Tomamos esa copa, y yo dije:

—Decías que estarías dispuesta a ayudarme si te llevaras una tajada del dinero de Willsson. Pues te la puedes llevar.

—¿Cuánto?

—Lo que te ganes. Lo que valga aquello que hagas.

—Eso es muy impreciso.

—Igual que tu ayuda, hasta donde yo sé.

—¿Ah, sí? Puedo darte lo que necesitas, colega, en abundancia, y no pienses lo contrario. Soy una chica que conoce Poisonville del derecho y del revés. —Se miró las rodillas enfundadas en unas medias grises, hizo oscilar una pierna hacia mí y exclamó indignada—: Fíjate, otra carrera. ¿Has visto alguna vez algo parecido? Te lo juro. Pienso ir descalza.

—Tienes las piernas muy grandes —le dije—. Someten el tejido a demasiada tensión.

—Me parece que ya te vale. ¿Cómo tienes previsto abordar el asunto de depurar nuestro pueblo?

—Si no me han mentido, Thaler, Pete el Finlandés, Lew Yard y Noonan son los hombres que han hecho de Poisonville el hediondo desastre que es. El viejo Elihu también tiene parte de responsabilidad, pero no toda la culpa es suya, tal vez. Además, es cliente mío, aunque a regañadientes, así que preferiría no ensañarme con él.

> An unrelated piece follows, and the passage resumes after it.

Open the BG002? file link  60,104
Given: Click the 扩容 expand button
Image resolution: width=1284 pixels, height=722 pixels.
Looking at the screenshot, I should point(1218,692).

»Lo más cercano que tengo a una idea consiste en desenterrar todos los trapos sucios que puedan implicar a los demás y luego tirar de ahí. Es posible que ponga un anuncio: “Se busca delito, varón o mujer”. Si son tan corruptos como creo, no debería tener muchos problemas para encontrar un par de chanchullos que colgarles.

—¿En eso estabas cuando te cargaste el tongo de la pelea?

—Eso no era más que un experimento para ver lo que ocurría.

—De manera que así es como trabajáis los detectives científicos. ¡Dios mío! Para ser un tipo entrado en años, amargado, terco y cebón tienes la manera de hacer las cosas más confusa que he visto en mi vida.

—Los planes están bien a veces —dije—. Y otras veces va bien remover las aguas, si eres lo bastante duro para sobrevivir, y mantener los ojos abiertos para ver lo que quieras cuando salga a la superficie.

—Creo que eso bien vale otro trago —dijo ella.